Regardless of these challenges in interpreting national survey data, the reported changes in periodontal disease parameters between the NHANES 1998–2004 survey and the 1994–2004 survey—and other sources of data—consistently suggest substantial improvements in periodontal disease prevalence (at least in terms of pocket depth and attachment levels) (Dye, 2005). Among adults, edentulism dropped by 2%, average number of teeth present in the oral cavity increased by one tooth per mouth, prevalence of moderate-to-severe periodontitis dropped by 4.3%, and prevalence of dental visits dropped by 6%. Among poor adults, prevalence of periodontitis dropped by 14%. Similar large changes occurred among the seniors. Edentulism dropped by 7%, average number of teeth present in the oral cavity increased by one tooth, prevalence of moderate-to-severe periodontitis dropped by 9%, and prevalence of dental visits remained unchanged. Among the poor seniors, prevalence of periodontitis dropped by almost 10%. If it would turn out that periodontal pockets are a valid surrogate for periodontal disease, these data imply that a fraction of the observed reduction in edentulism and tooth loss in the US population may be due to a reduction in periodontal disease severity.

Although relating population-level statistics to suspected causal factors can be misleading, hypotheses regarding the causes of these rapid changes can be analyzed. Large declines in periodontal disease prevalence appear difficult to explain by improved periodontal care or more effective periodontal procedures. The dramatic declines in periodontal disease prevalence are most pronounced among those with the least access to dental care: the poor. Moreover, these large declines occurred when studies reported prior large decreases in periodontal treatment utilization. A more plausible explanation for the decrease in periodontal disease prevalence is cigarette smoking. The large declines may at least in part be attributed to the continued decline in smoking. While these surveys were conducted, the prevalence of current smokers in the United States continued to decline (http://www.cdc.gov/mmwr/preview/mmwrhtml/mm5644a2.htm). Worldwide changes in smoking habits and periodontitis prevalence will provide further opportunities to either refute or confirm cigarette smoking as a primary driver of the worldwide periodontitis epidemic. Other suspected etiological factors of periodontal disease appear opposite of expectations. Two suspected causal factors of periodontal disease, diabetes and obesity, increased during this decade suggesting that the prevalence of periodontal pockets and periodontal attachment loss would similarly increase. Yet the opposite trend was documented.

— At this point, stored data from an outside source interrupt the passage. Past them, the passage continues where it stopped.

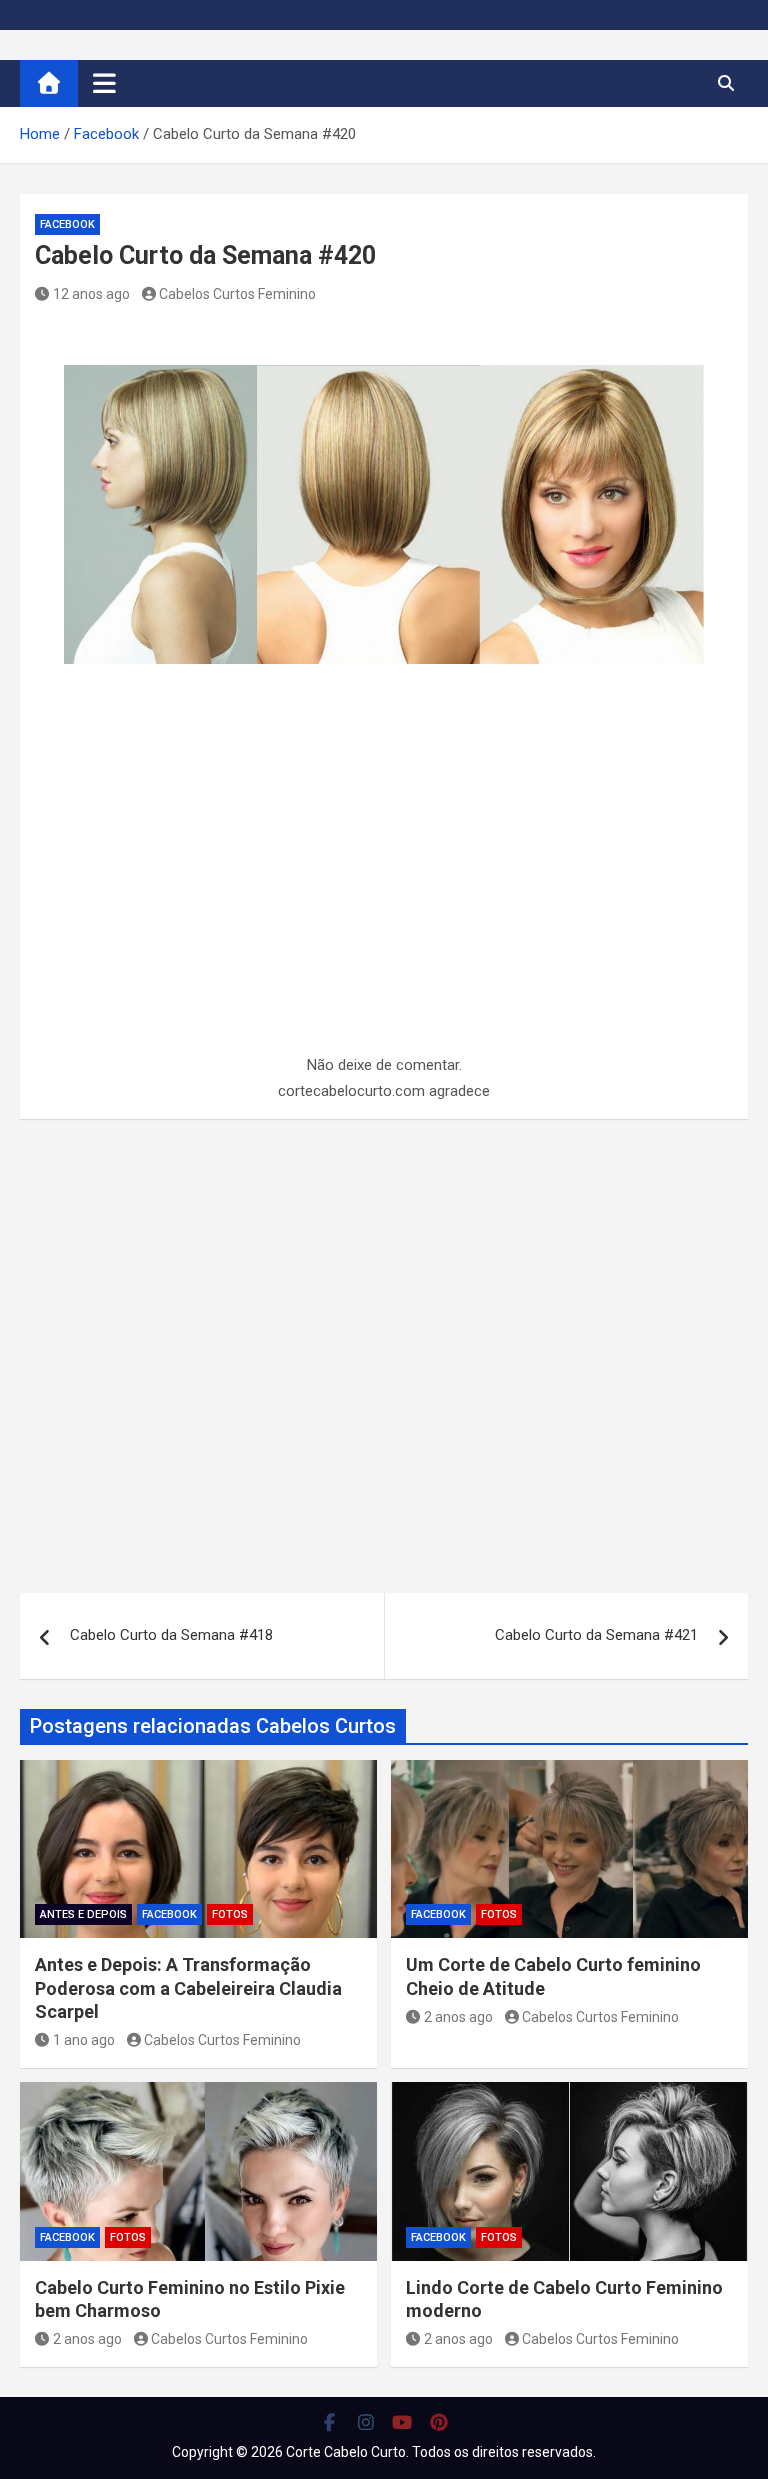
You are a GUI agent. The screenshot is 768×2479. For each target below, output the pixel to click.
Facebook (67, 224)
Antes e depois (83, 1914)
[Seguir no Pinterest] (439, 2422)
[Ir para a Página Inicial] (49, 83)
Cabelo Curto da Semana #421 (596, 1635)
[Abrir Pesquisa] (725, 83)
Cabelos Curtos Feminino (237, 294)
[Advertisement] (384, 905)
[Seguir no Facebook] (329, 2422)
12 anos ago (91, 294)
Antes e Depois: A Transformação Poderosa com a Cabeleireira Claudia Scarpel (188, 1988)
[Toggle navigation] (104, 83)
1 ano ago (84, 2040)
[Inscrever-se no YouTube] (402, 2422)
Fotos (230, 1914)
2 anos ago (458, 2017)
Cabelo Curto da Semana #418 (171, 1635)
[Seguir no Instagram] (366, 2422)
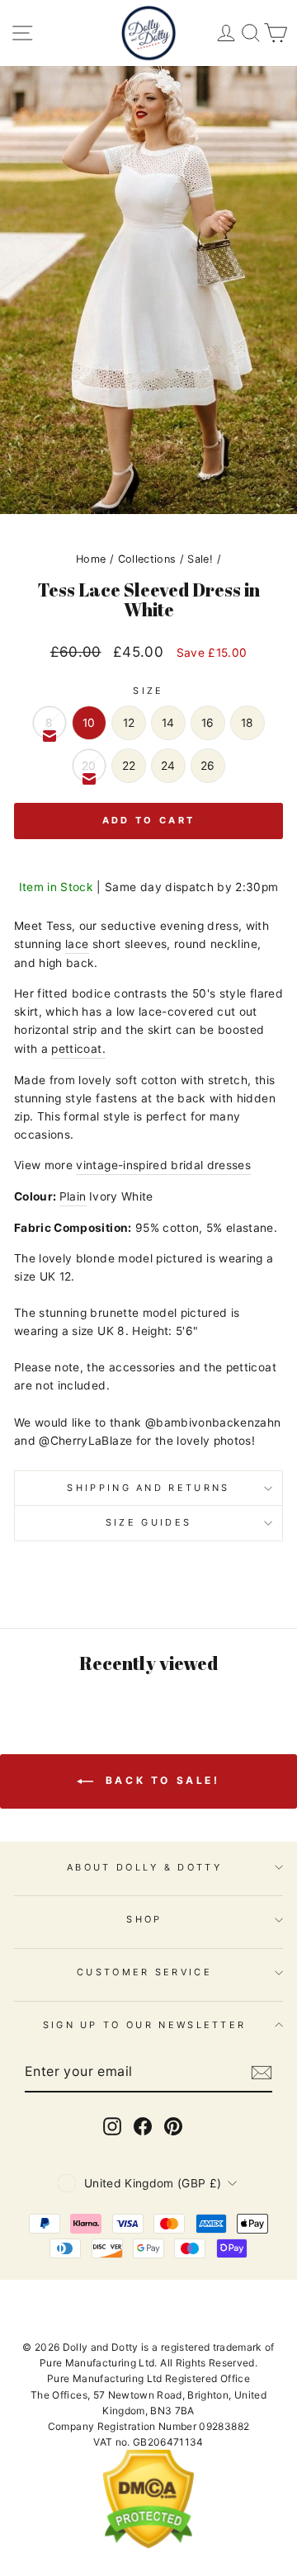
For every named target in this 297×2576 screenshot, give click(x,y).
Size (148, 690)
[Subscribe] (261, 2073)
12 (129, 722)
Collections (147, 559)
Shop (144, 1919)
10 (89, 722)
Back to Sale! (159, 1780)
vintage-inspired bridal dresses (163, 1165)
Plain (73, 1196)
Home (91, 559)
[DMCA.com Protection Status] (148, 2545)
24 (168, 765)
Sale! (200, 559)
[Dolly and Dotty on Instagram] (112, 2126)
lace (76, 944)
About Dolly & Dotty (144, 1867)
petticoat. (78, 1048)
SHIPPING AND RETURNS (148, 1487)
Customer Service (144, 1972)
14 (168, 722)
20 (89, 765)
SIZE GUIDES (148, 1522)
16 (207, 722)
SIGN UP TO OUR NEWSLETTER (145, 2025)
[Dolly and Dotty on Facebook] (143, 2126)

Causal hypotheses based on aggregate data have led to misleading conclusions on topics such as sugar consumption and dental caries, therefore one should be cautious in generating hypotheses regarding the primary drivers of the periodontal disease epidemic based on successive national survey data. More detailed patient-level epidemiological analyses will be required to explore answers to these questions as to why the periodontal disease prevalence as measured in terms of periodontal pocket depths and attachment levels is decreasing so rapidly. However, what can be concluded is that prevalence of periodontal pockets and periodontal treatment needs were opposite of predicted: both the need and the actual utilization for periodontal services appears to be decreasing as rapidly as the disease itself is decreasing.

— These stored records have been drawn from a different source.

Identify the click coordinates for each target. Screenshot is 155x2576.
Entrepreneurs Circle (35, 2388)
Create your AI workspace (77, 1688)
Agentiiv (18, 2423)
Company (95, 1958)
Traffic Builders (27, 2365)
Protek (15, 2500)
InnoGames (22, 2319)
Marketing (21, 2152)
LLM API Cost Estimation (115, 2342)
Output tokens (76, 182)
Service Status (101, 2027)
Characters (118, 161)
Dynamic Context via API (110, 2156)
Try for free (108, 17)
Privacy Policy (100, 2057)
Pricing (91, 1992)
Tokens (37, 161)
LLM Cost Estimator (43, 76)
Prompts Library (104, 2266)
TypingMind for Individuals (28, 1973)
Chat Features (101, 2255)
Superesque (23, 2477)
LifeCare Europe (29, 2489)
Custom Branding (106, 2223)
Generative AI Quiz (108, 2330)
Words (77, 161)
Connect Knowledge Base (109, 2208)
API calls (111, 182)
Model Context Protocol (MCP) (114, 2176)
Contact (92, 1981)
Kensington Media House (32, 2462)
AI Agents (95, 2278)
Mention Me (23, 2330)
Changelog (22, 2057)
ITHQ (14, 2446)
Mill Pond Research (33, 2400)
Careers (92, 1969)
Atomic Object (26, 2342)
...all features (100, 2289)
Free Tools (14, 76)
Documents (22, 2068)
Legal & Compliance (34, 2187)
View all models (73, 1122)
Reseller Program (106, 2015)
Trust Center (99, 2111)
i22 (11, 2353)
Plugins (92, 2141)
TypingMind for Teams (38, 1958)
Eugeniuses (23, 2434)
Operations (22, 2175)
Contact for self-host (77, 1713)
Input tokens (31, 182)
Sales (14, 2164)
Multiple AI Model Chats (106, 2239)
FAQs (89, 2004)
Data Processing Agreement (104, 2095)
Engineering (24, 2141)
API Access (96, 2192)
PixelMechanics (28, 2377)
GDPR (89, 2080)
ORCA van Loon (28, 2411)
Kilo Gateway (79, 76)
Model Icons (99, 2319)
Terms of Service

A final note of caution should be considered when interpreting these national prevalence data. It would be wrong to imply that the pandemic of dental diseases has been conquered. Substantial improvements have occurred in unequivocal parameters of dental suffering such as edentulism. However, dental diseases remain more prevalent than most systemic chronic diseases and remain one of the most costly chronic conditions to treat. The cost-effective primary prevention of dental diseases appears to remain an elusive goal for most civilized societies.